MARINO NIOLA, la Repubblica 10/6/2010, 10 giugno 2010
QUELLA PATRIA INTERMITTENTE
Passione sub condicione per una Nazionale senza nazione. Un paradosso antropologico prima ancora che calcistico, che fa dell´Italia una patria intermittente. Amata se vince rinnegata se perde.
Si può dire che il tifo per la nazionale sia la declinazione pedatoria del trasformismo italiano. E della sua atavica inclinazione ad accorrere in aiuto dei vincitori. All´inizio dei mondiali nessuno si scopre, si parte con cinismo e disincanto e l´attaccamento alla bandiera monta progressivamente dopo ogni vittoria. Un atteggiamento a metà fra esorcismo e scaramanzia. Niente cambiali in bianco, niente passione cieca, niente amore sviscerato. Tutti sentimenti riservati alla squadra del cuore, quella che ci fa piangere abbracciati ancora. La Nazionale invece l´affetto del suo pubblico deve conquistarselo partita dopo partita. E ad ogni mondiale deve ricominciare daccapo, a suon di risultati per riuscire a convincere gli Italiani a fare e tifare l´Italia. Come se la patria rimanesse la maggior parte del tempo in panchina e scendesse in campo solo ogni quattro anni. Quando è chiamata a mostrare quel che vale sotto lo sguardo impietosamente critico di sessanta milioni di commissari tecnici. Pronti a mostrare il pollice verso alla prima sconfitta. Ma anche a scendere in piazza al primo golletto di rapina. In questo senso il tifo per la nazionale è il termometro del rapporto che gli Italiani hanno con la nazione. Con un´identità collettiva, con una coscienza unitaria che non hanno mai smesso di far problema. Anche perché gli Italiani, con i loro caratteri e caratterini, si sono fatti molto prima che si facesse l´Italia. infatti almeno dai tempi di Dante che le divisioni tra gli abitanti dello stivale pongono altrettanti problemi di quanti ne pone la loro unità.
Mentre in Inghilterra la Nazionale viene prima di tutto, nella buona e nella cattiva sorte. Sugli spalti tedeschi il grido Deutschland über alles risuona possente qualunque sia il risultato. E l´intero Brasile esulta e piange incondizionatamente per la Seleçao. Da noi invece l´Italietta di Edmondo Fabbri, reduce dal disastroso mondiale d´Inghilterra del 1966, quando la rete di Albertosi fu trapanata da Pak Doo Ik, presunto dentista coreano, fu accolta all´aeroporto di Genova da cori irridenti e lanci di ortaggi.

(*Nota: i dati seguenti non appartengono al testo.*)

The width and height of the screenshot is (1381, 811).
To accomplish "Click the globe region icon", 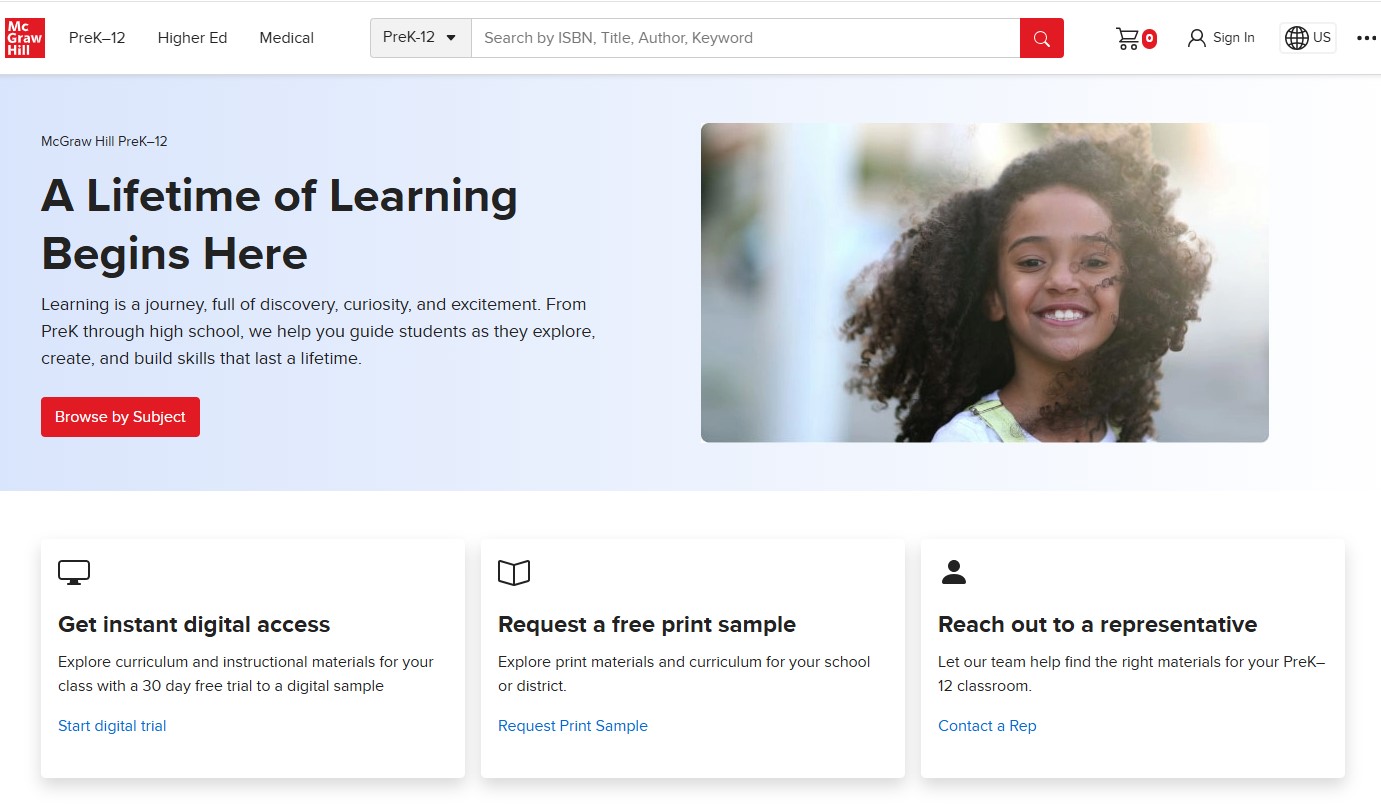I will tap(1296, 38).
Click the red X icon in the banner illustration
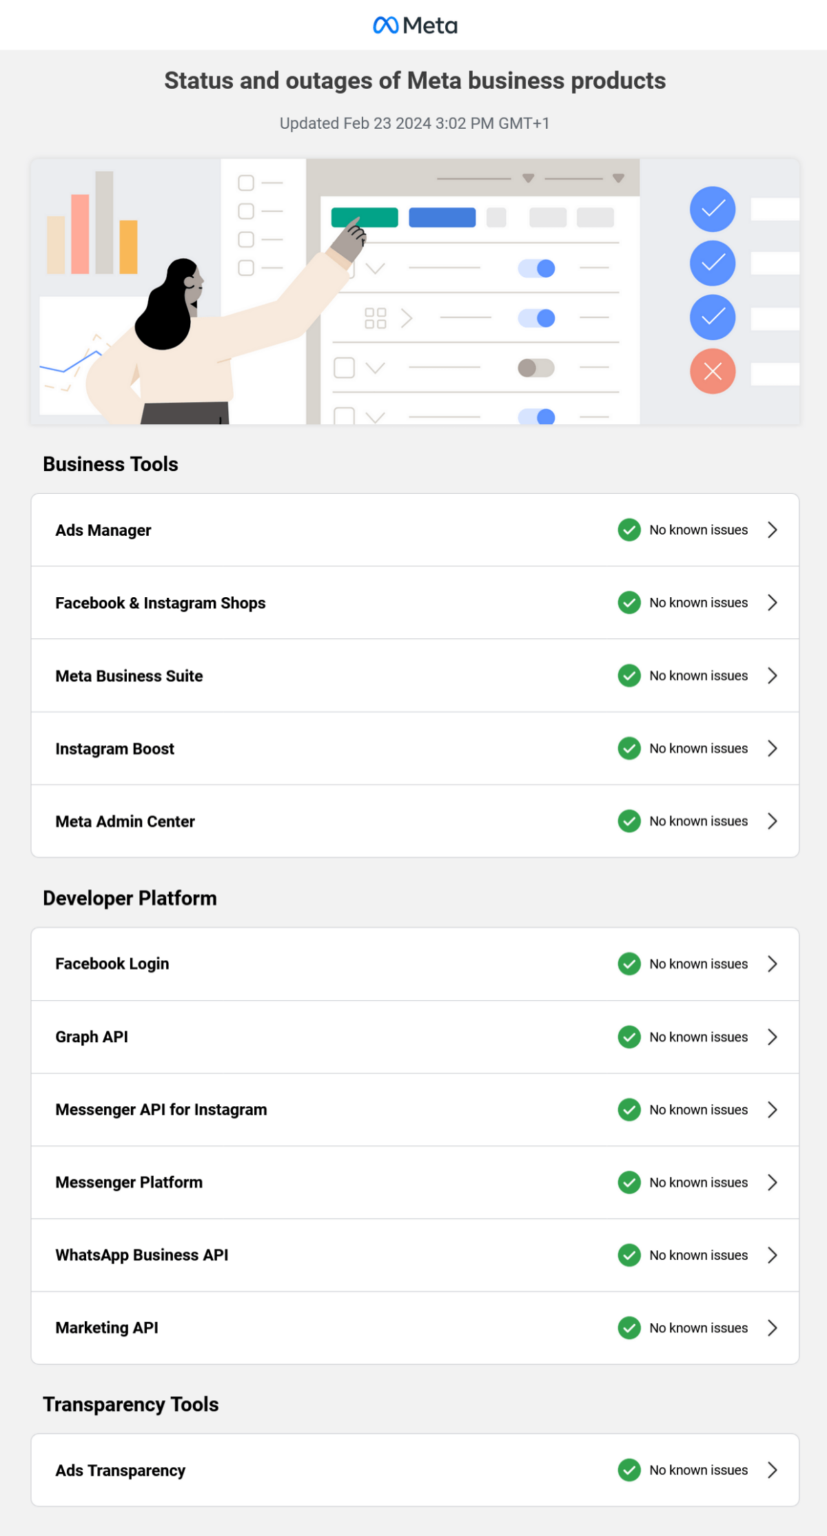The image size is (827, 1536). (712, 371)
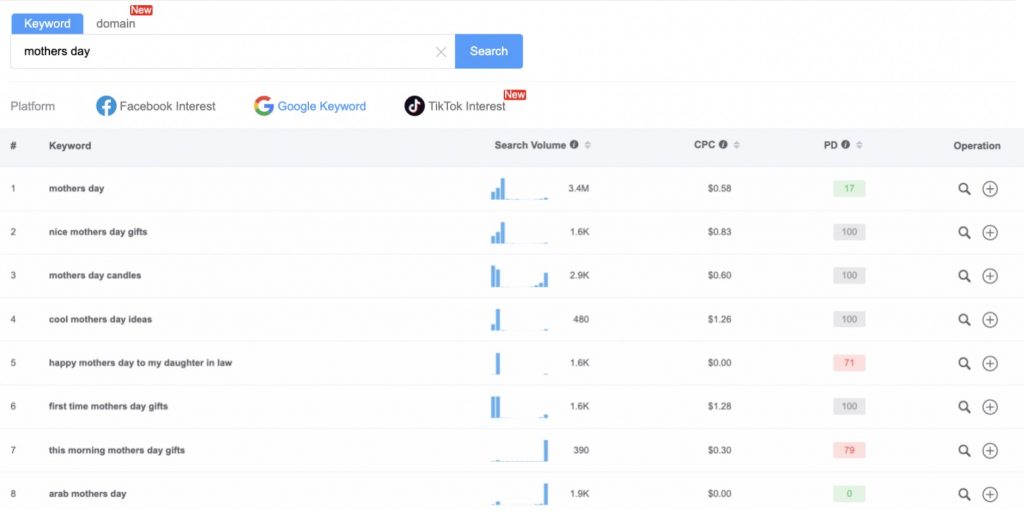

Forse proprio per questa astenia patria il nostro paese ha sempre bisogno di campioni. Di eroi vittoriosi in grado di fare anche per gli altri. E di sollevare il morale e le sorti della collettività. Dai tre Orazi che sbaragliano i Curiazi, ai tredici che scendono in campo contro i francesi nella disfida di Barletta, ai trecento di Pisacane, fino ai mille di Garibaldi. Che sono moltissimi al confronto dei tredici cavalieri di Ettore Fieramosca, ma restano comunque un´inezia rispetto al totale degli Italiani. Campioni nel senso letterale del termine, di una parte che rappresenta una totalità spesso evanescente. Come fu per gli undici dell´Azteca, che suscitarono una fiammata di orgoglio nazionale e nazionalistico. Anche perché lo strenuo quattro a tre inflitto alla Germania di Beckenbauer al termine di un´epica semifinale era molto più di uno score agonistico. Era la resa dei conti con i Tedeschi, era la Resistenza che finiva ai supplementari grazie a Rivera, il partigiano Gianni, autore del gol della Liberazione. Eppure i protagonisti di quella tenzone, che una stele all´ingresso dello stadio messicano ricorda come la partita del secolo, furono fischiati al ritorno dopo aver perso, invero dignitosamente, la finale con il galattico Brasile di Pelé.
Insomma, anche nel calcio l´Italia deve fare i conti con gli Italiani. E con il loro patriottismo ad assetto variabile.